The NRC staff also reviewed the licensees assessment of the potential consequences of an RR pump shaft failure. The RR pump shaft axial cracking that has been reported occurred below the seal area and above the pump hydrostatic bearing. This is the region where a potential RR pump shaft failure would be expected to occur. The pump impeller would be expected to settle at the bottom of the pump casing, which could potentially result in some damage to the pump casing. The unsupported end of the upper part of a broken shaft may damage the shaft seal. A seal failure would result in leakage of reactor coolant through clearances around the upper half of the broken pump shaft. This leakage would be bounded by the design basis small loss-of-coolant event. If such an event were to occur, the licensee would be able to isolate the pump using the RR loop isolation valves, thereby terminating any reactor coolant system leakage.
Conclusion The NRC staff concludes that the licensees continuous monitoring program for the Hope Creek RR pumps, as discussed above, provides reasonable assurance that a potential crack in the RR pump shaft can be detected in time for operators to take appropriate actions to reduce the pump speed or remove the RR pump from service prior to a complete shaft failure.
High Pressure Coolant Injection (HPCI) Exhaust Line Review
Background
On November 1, 2004, with Hope Creek Generating Station in Mode 5 for refueling outage 12, tandem snubbers from the HPCI turbine exhaust piping failed during dynamic testing. A followup inspection of the HPCI piping resulted in the observation of a damaged pipe support and a snubber anomaly that could have been the result of a water hammer event in the HPCI turbine exhaust line. A subsequent evaluation by PSEG Nuclear, LLC (the licensee) of the reported observations found that there was no conclusive evidence that a water hammer had occurred in the HPCI turbine exhaust line.
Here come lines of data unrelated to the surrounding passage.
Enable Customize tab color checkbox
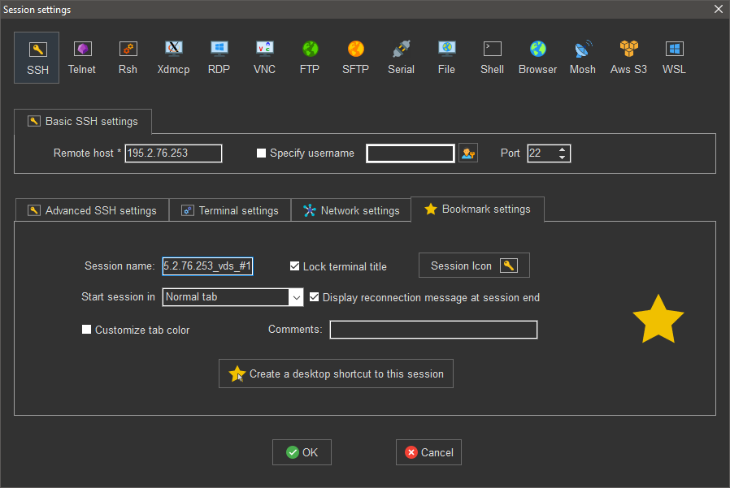730x488 pixels. coord(87,330)
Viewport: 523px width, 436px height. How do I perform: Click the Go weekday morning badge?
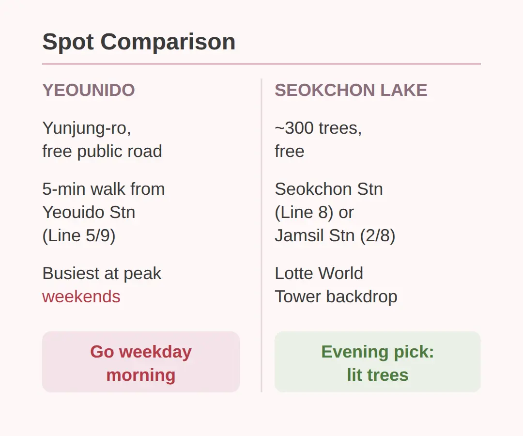pyautogui.click(x=141, y=362)
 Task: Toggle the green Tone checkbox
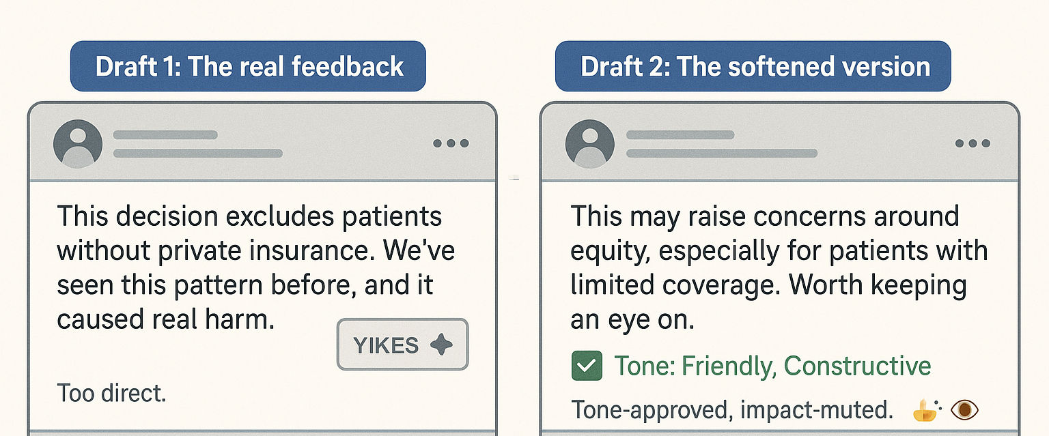click(586, 366)
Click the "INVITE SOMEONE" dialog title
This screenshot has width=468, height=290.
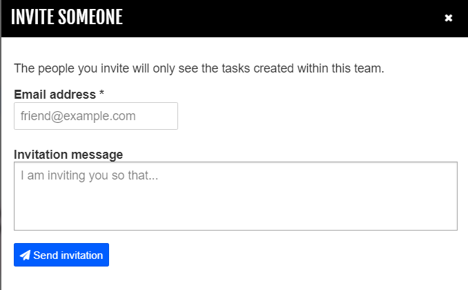click(x=67, y=18)
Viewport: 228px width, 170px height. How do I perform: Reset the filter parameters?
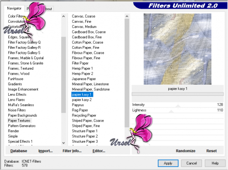coord(212,151)
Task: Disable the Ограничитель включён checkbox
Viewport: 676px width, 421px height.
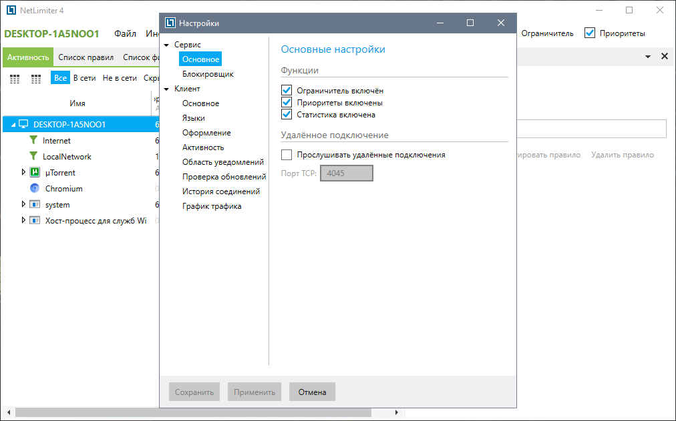Action: point(287,91)
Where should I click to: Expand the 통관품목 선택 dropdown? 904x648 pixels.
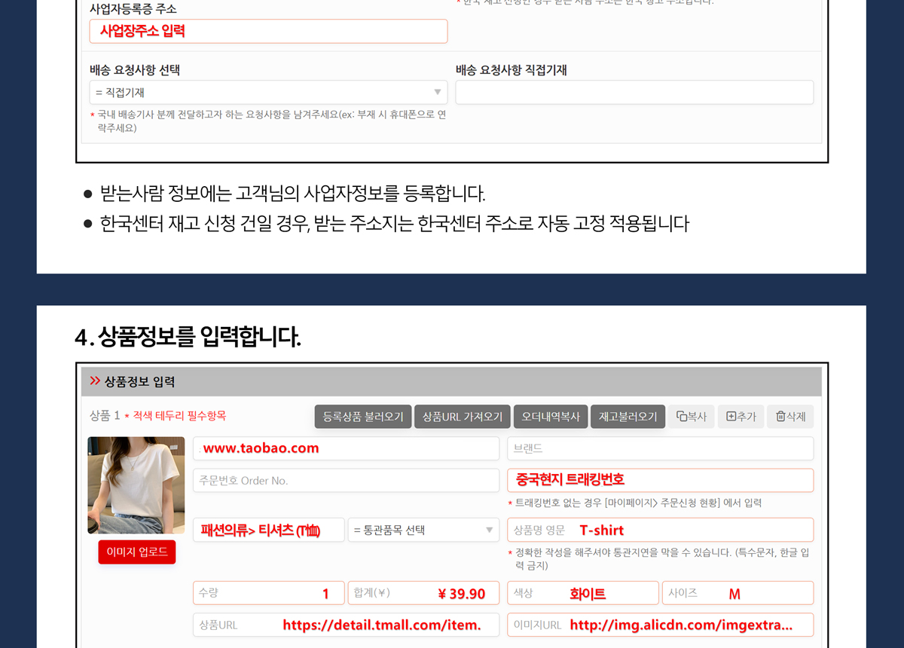423,530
Nuclear Regulatory Commission (NRC) Staff Review The licensee provided an assessment of the tandem snubber failures performed by the snubber manufacturer, Lisega. The snubber failures occurred in the fluid reservoirs. Lisega indicated that the fluid reservoir failures were caused by stuck poppet valves that allowed fluid to leak into the reservoir during testing. Lisega concluded that repeated testing of the HPCI snubbers in compression resulted in over-pressurization of the reservoirs. Lisega also indicated that the snubbers would have functioned in response to a seismic event. The licensees assessments of the other observations, identified during the initial inspection of the HPCI exhaust line, provided reasonable dispositions of the observed conditions.
A licensee inspection of the accessible portions of the HPCI exhaust line in the turbine room and the torus room found no evidence of large pipe distortion or excessive pipe movement at support locations which likely would have been present if a water hammer had occurred. This was confirmed by the NRC inspectors. The licensee also performed non-destructive examination (NDE) of all field welds on the 20-inch HPCI exhaust line. All welds were found to be satisfactory. The inspections and weld examinations performed by the licensee are the type of actions the NRC staff would require after a water hammer event.
Conclusion The licensee provided plausible explanations for the snubber failures that occurred during snubber testing and for the identified support damage and snubber anomaly identified during the followup HPCI inspection. In addition, the licensee performed the type of inspections and NDE examinations that the NRC would require after a water hammer event and found no adverse results. Therefore, the NRC staff concluded that there was reasonable assurance that the integrity of the HPCI exhaust line had not been challenged by a water hammer event.